» Work to complete
An exact transcription is needed, starting at the line containing "Task: Click the ellipsis button beside 出险次数" and running through the last line of the records, with every picture left out.

BEGIN Provided data

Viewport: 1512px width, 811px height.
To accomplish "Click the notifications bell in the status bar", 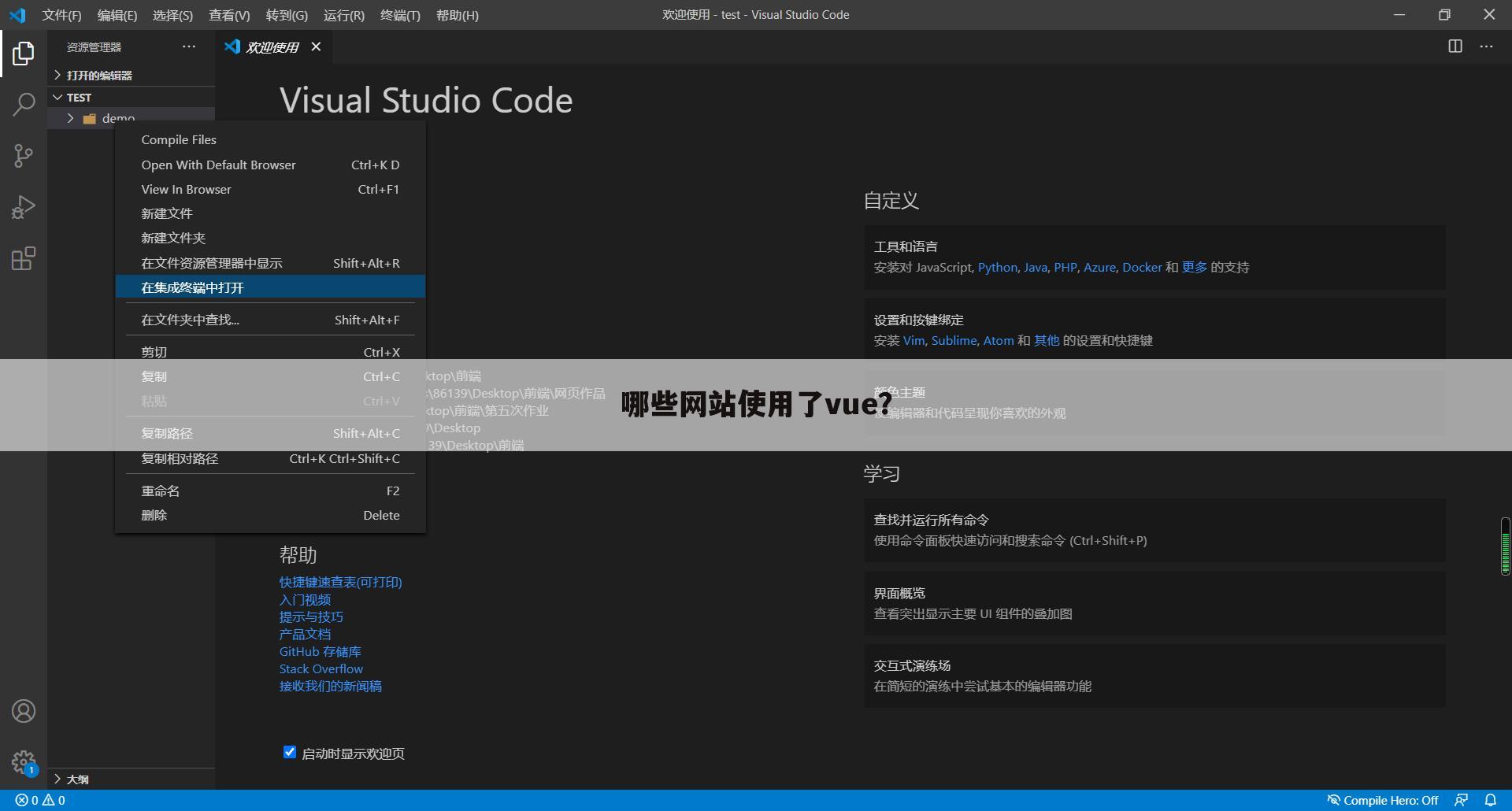I will (x=1489, y=799).
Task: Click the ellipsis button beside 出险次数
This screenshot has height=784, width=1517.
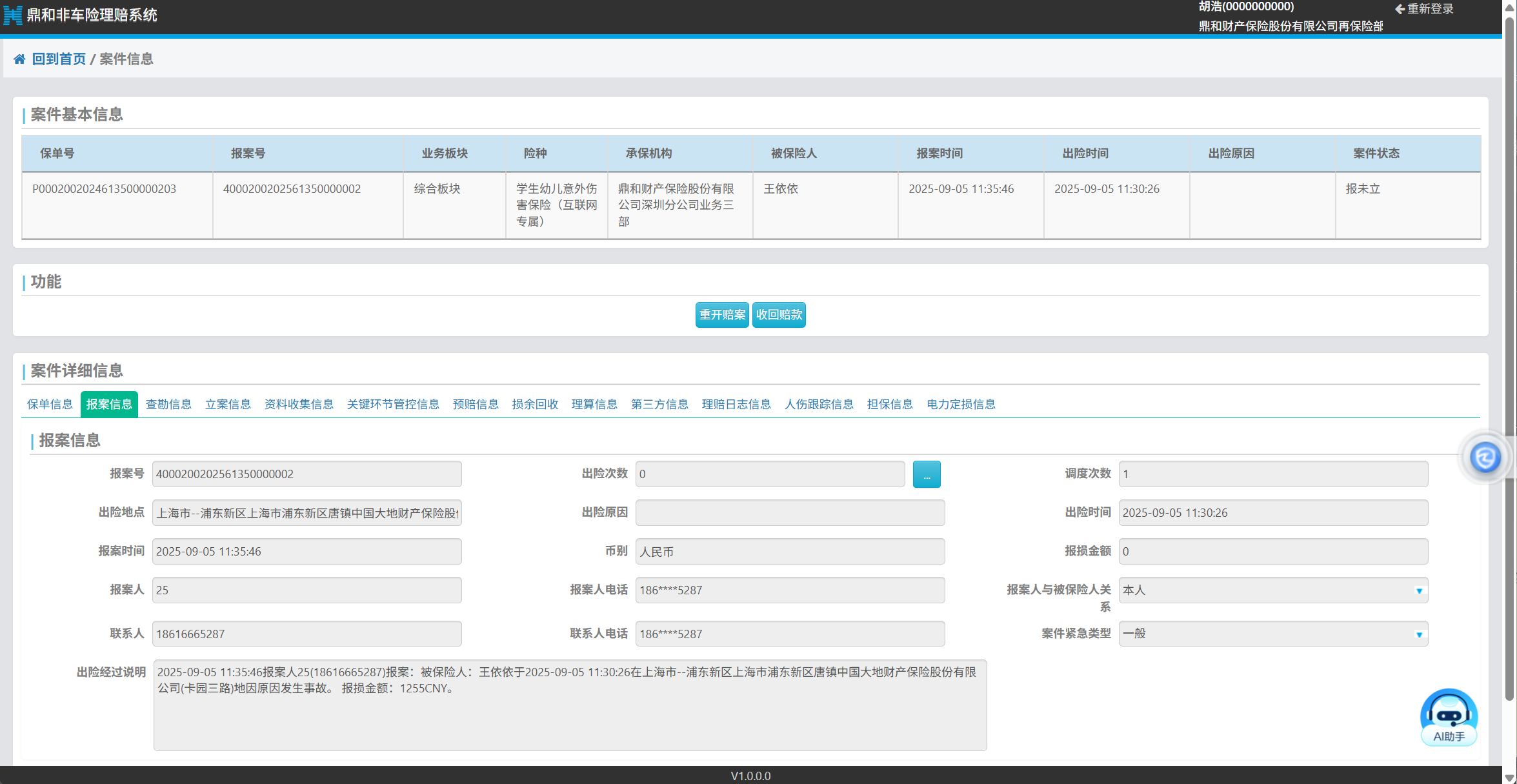Action: [x=926, y=474]
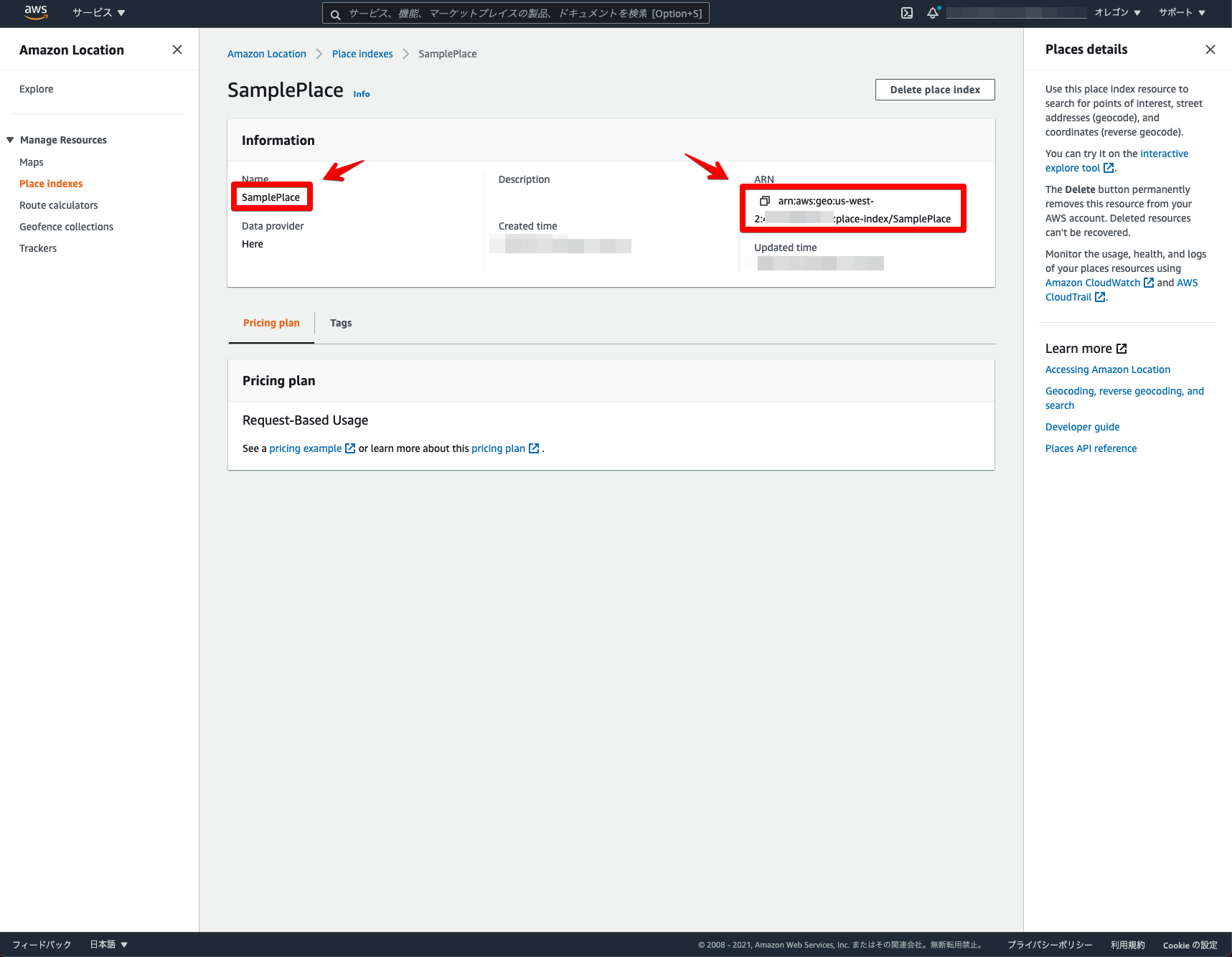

END Provided data

» Expected answer
Task: Click the ellipsis button beside 出险次数
This screenshot has height=784, width=1517.
Action: [x=926, y=474]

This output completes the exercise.